Moro entre el azul del cielo y del océano, al calor del sol y bajo la gélida noche estrellada. Escucho el rugir del viento, el crepitar de las ramas al quebrarse, el graznido avieso de una gaviota argéntea. Veo pasar los años, las décadas y los siglos encaramada sobre peces y plantas marinas, pero ¡ay, madre naturaleza!, ¿de verdad estoy prisionera en el tiempo y el espacio? ¿Es cierto que no voy a poder escapar de la cárcel de mi cuerpo de piedra?

Siento la mirada incisiva de todo tipo de criaturas, que me observan y me creen inmutable, mas harían bien en saber que los ojos son un sentido fácil de engañar. Las aves se posan en mi duro lomo, convencidas de que jamás perderán su lugar favorito de descanso. No se dan cuenta de que cada vez me hago más bajita, más enclenque, más poquita cosa.

Soy, se puede decir, criatura de dos mundos, como la sirena. De la tierra y del mar, mitad y mitad, parte en la superficie, parte sumergida en cristal líquido salado.

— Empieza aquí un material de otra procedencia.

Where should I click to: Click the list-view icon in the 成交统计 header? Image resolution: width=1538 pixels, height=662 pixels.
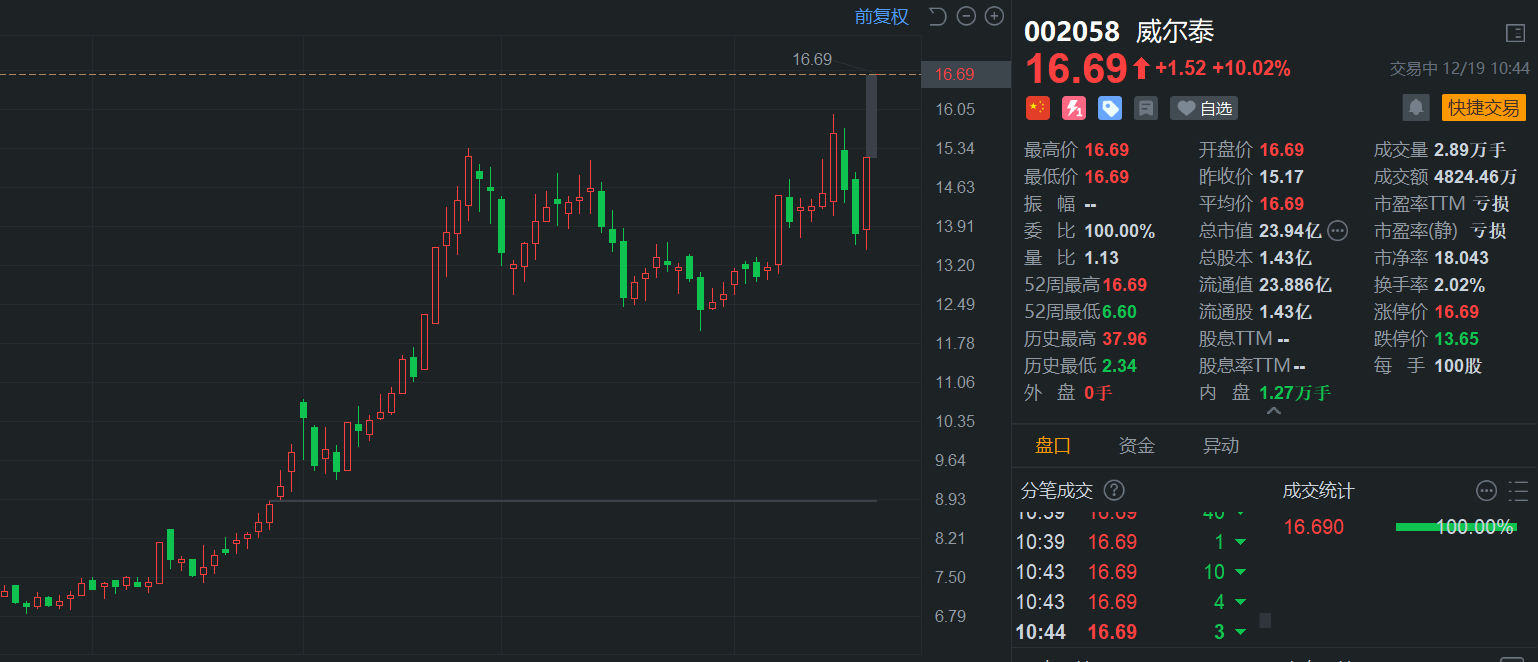pos(1515,491)
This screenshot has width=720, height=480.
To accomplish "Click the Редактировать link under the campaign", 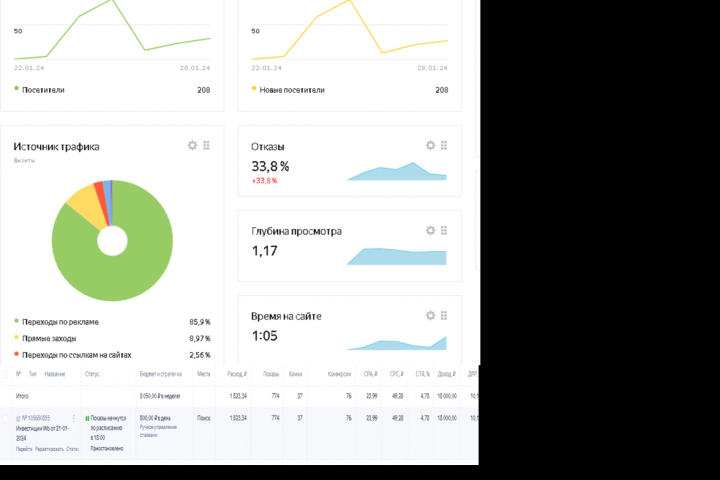I will click(49, 449).
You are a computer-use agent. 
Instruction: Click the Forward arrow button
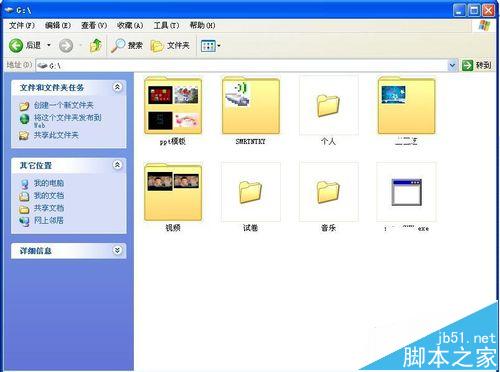[66, 46]
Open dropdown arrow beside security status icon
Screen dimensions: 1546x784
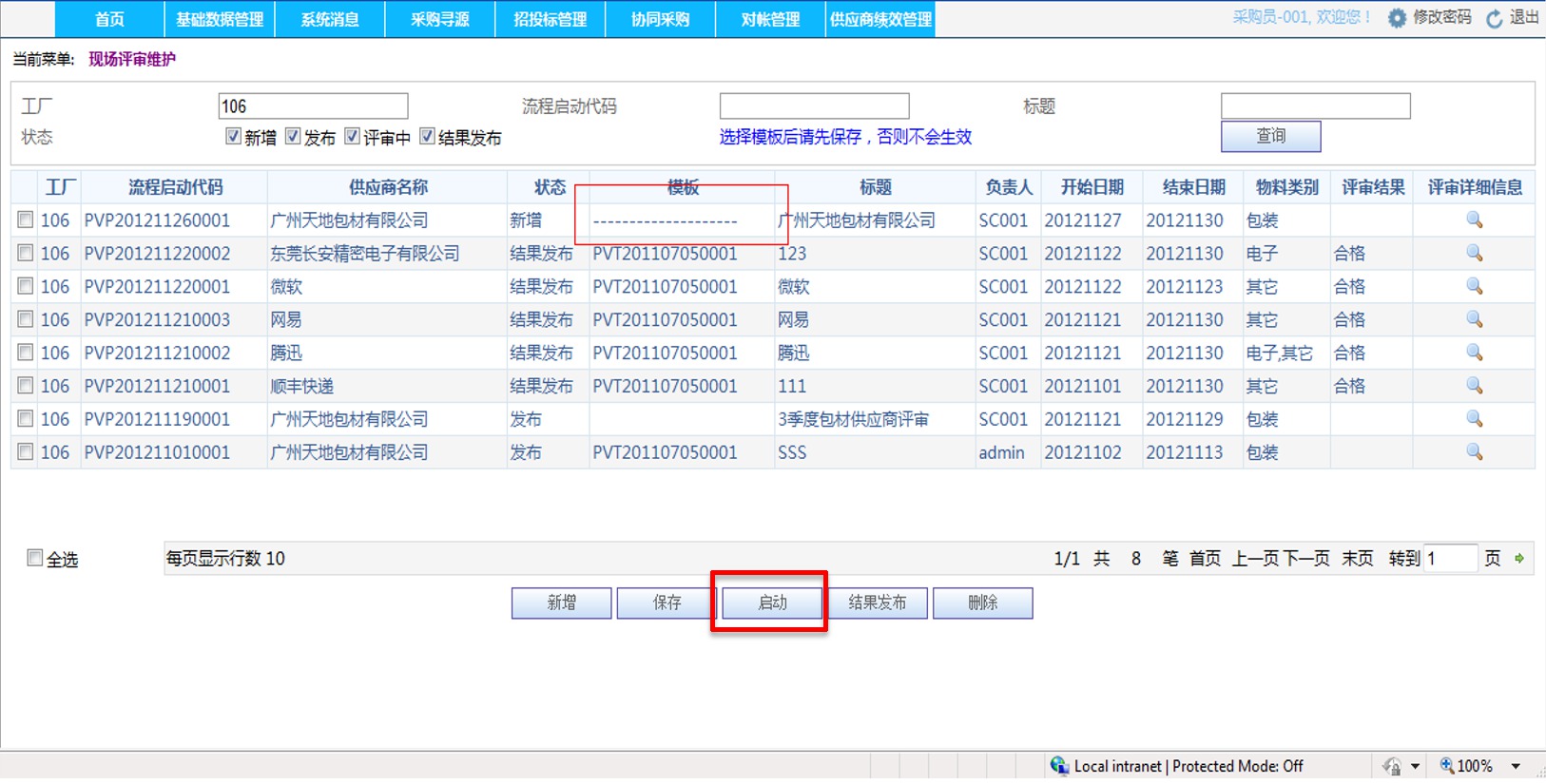[1416, 766]
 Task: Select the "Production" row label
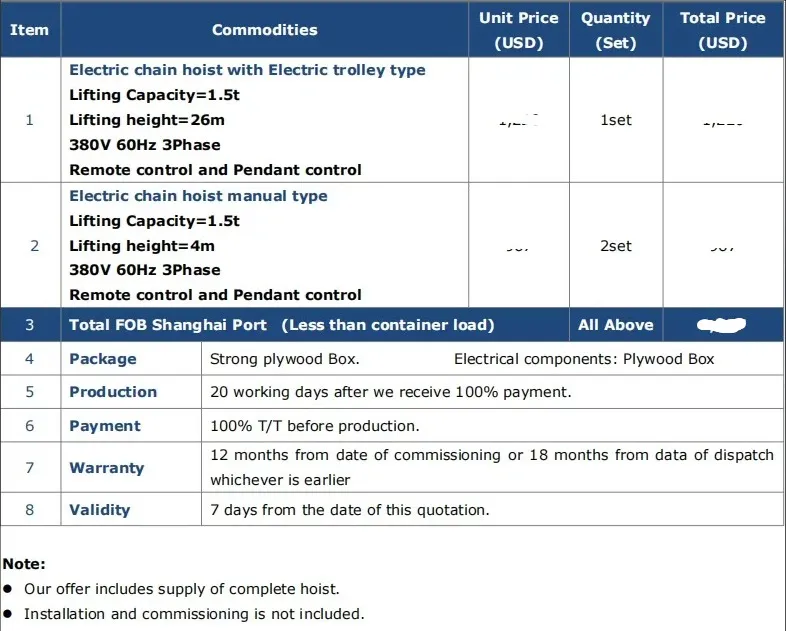(113, 392)
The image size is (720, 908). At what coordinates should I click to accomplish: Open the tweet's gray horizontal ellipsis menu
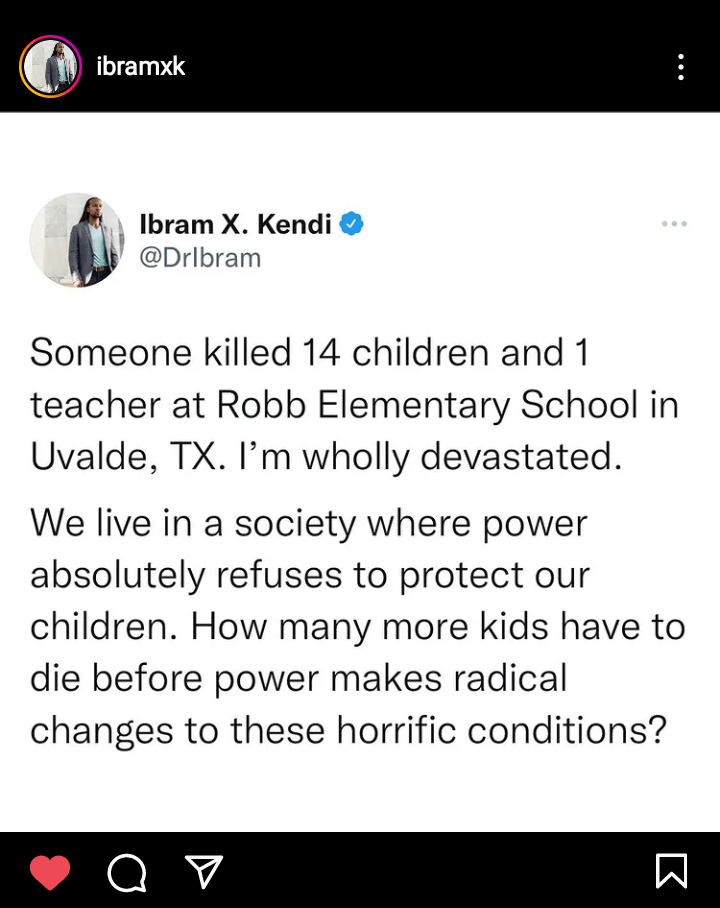[x=674, y=224]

Y mientras tanto, el tiempo no se ha detenido, me ha mordido y desgastado sin piedad, porque yo, aunque dura, estoy condenada a desaparecer. Mejor dicho, a fusionarme con otros sedimentos.

La espuma de las olas toca mi cuerpo, lo acaricia, lo erosiona, lo devora lenta e inexorablemente, sin descanso. Poco a poco me torno más chiquitina, me convierto en arena polvorosa, como lo fui en un pasado remoto. He pasado a formar parte del mismo océano que me engendró: nací arena, he muerto arena y tal vez renazca como roca.